Cada día, según Nikolái, consigue de los transeúntes unos quinientos rublos (8,4 dólares), con esto tiene suficiente para comprarse vodka y pan con embutido. Al mes “gana” el doble del salario mínimo establecido en el país. “¿Qué más se puede pedir?” — resume Kolia.
Valeri Mélnikov/RIA Novosti
En la estación Paveletskaia encontramos una comuna de personas sintecho. Los policías que hacen guardia en esta zona en otros términos y la llaman “mafia”. Según nos cuenta uno de ellos, cada mañana los sintecho se reúnen junto al edificio de la estación, reciben instrucciones, después se separan y por la noche vuelven a encontrarse para poner en común todo lo que han conseguido durante el día.
Del botín, según hemos averiguado, se encarga un sintecho llamado Yuri y apodado “Eau de cologne” (por la costumbre típica desde la época soviética de beber esta sustancia), que vive en la calle desde hace tres décadas. Rechazando cualquier ayuda, Yuri cuenta que estuvo en prisión por un robo de poca importancia y que mientras cumplía condena su esposa (al parecer mediante un gran soborno) registró su apartamento a su nombre, y de ese modo “Eau de cologne” se quedó sin hogar. “Yo serví en Afganistán de francotirador — recuerda orgulloso—. Recibí condecoraciones, aunque ya las vendí”.
La historia de Yuri es ya un clásico: cerca de uno de cada tres personas sin hogar ha sido víctima de un engaño con su inmueble. Menos comunes son las personas con deudas, y menos todavía los refugiados procedentes de zonas de conflictos armados.

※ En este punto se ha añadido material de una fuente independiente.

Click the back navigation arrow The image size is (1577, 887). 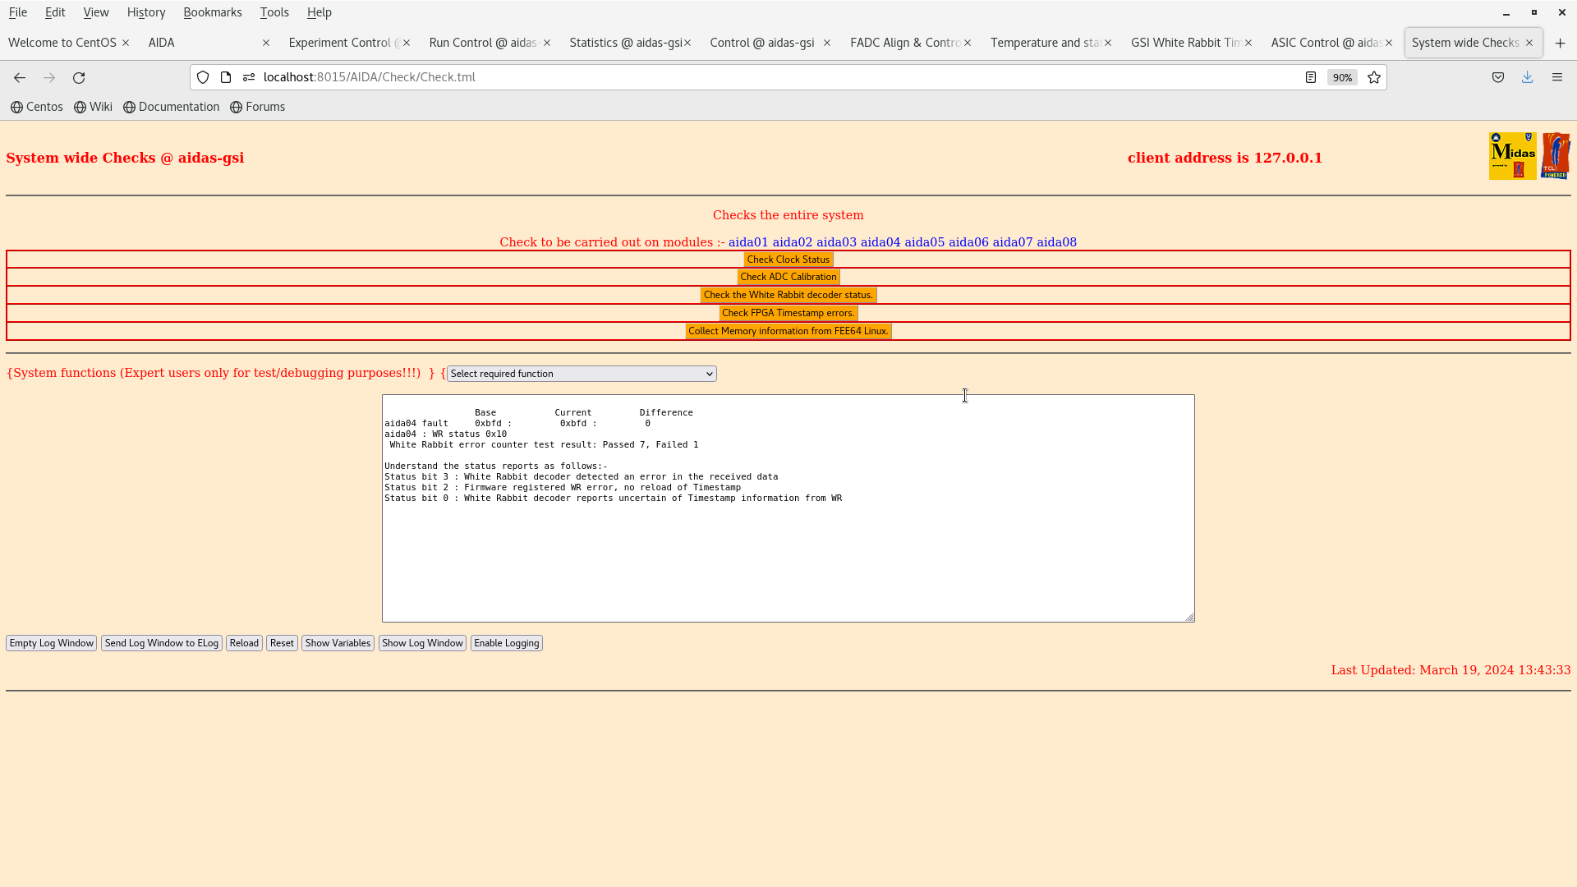point(20,77)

También se encuentran algunos como una abuelita que conocimos llamada Irina Stanislávovna, que lleva un moratón en su ojo izquierdo. Ella vive en la zona de la estación Kíevskaia desde hace tres años, porque sus familiares quieren envenenarla. De hecho, tiene casa a solo diez kilómetros de Moscú, pero en ella también están registrados su hija y su yerno. “Vi cómo echaban veneno a mi comida. No quiero saber nada más de ellos” — se queja, rechazando también nuestra sopa por la misma razón que rechaza vivir en su casa.

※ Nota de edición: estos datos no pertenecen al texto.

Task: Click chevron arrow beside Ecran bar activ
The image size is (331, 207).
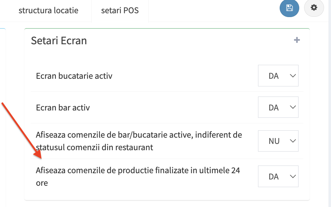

Los voluntarios, que recorren la ciudad de noche como mínimo una vez al mes, dicen que este no es el único caso de este tipo. En Chístie Prudí vive un hombre de Voronezh que espera que lo recojan unos extraterrestres. El lugar del encuentro establecido por ellos es ese mismo distrito, pero no le comunicaron el día ni la hora.